*Collected data entries:*
"""
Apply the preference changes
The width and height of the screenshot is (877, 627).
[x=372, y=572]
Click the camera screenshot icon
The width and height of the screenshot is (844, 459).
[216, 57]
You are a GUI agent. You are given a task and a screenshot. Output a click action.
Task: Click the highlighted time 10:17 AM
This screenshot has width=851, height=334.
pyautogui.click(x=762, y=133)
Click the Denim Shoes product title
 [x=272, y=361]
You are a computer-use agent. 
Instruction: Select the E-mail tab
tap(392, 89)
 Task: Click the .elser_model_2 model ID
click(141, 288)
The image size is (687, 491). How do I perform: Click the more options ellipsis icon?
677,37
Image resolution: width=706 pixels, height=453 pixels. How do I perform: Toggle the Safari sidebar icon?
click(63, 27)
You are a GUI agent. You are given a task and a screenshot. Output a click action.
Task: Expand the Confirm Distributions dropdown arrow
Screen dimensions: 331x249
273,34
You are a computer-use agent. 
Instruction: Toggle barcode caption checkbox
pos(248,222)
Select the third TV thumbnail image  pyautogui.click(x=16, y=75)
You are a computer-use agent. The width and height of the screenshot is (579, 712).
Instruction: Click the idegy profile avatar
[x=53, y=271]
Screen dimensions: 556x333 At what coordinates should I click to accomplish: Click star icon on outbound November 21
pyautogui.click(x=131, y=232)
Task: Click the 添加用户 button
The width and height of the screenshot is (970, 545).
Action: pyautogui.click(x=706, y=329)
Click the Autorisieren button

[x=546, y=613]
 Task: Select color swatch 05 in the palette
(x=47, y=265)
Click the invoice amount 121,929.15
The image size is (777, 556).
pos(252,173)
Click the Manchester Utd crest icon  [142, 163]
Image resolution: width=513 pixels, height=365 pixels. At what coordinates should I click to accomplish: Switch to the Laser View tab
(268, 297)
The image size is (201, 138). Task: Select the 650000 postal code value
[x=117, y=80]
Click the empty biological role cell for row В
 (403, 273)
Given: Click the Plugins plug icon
"""
*Work instructions:* Each entry above needs to be output exactly.

*Response for this exercise:*
Apply the preference changes
The width and height of the screenshot is (877, 627).
[x=372, y=572]
Click the camera screenshot icon
The width and height of the screenshot is (844, 459).
[216, 57]
You are a GUI agent. You are given a task and a screenshot. Output a click action.
Task: Click the highlighted time 10:17 AM
This screenshot has width=851, height=334.
pyautogui.click(x=762, y=133)
Click the Denim Shoes product title
 [x=272, y=361]
You are a computer-use agent. 
Instruction: Select the E-mail tab
tap(392, 89)
 Task: Click the .elser_model_2 model ID
click(141, 288)
The image size is (687, 491). How do I perform: Click the more options ellipsis icon?
677,37
Image resolution: width=706 pixels, height=453 pixels. How do I perform: Toggle the Safari sidebar icon?
click(63, 27)
You are a GUI agent. You are given a task and a screenshot. Output a click action.
Task: Expand the Confirm Distributions dropdown arrow
Screen dimensions: 331x249
273,34
You are a computer-use agent. 
Instruction: Toggle barcode caption checkbox
pos(248,222)
Select the third TV thumbnail image  pyautogui.click(x=16, y=75)
You are a computer-use agent. The width and height of the screenshot is (579, 712).
Instruction: Click the idegy profile avatar
[x=53, y=271]
Screen dimensions: 556x333 At what coordinates should I click to accomplish: Click star icon on outbound November 21
pyautogui.click(x=131, y=232)
Task: Click the 添加用户 button
The width and height of the screenshot is (970, 545).
Action: pyautogui.click(x=706, y=329)
Click the Autorisieren button

[x=546, y=613]
 Task: Select color swatch 05 in the palette
(x=47, y=265)
Click the invoice amount 121,929.15
The image size is (777, 556).
pos(252,173)
Click the Manchester Utd crest icon  [142, 163]
Image resolution: width=513 pixels, height=365 pixels. At what coordinates should I click to accomplish: Switch to the Laser View tab
(268, 297)
The image size is (201, 138). Task: Select the 650000 postal code value
[x=117, y=80]
Click the empty biological role cell for row В
 (403, 273)
Given: Click the Plugins plug icon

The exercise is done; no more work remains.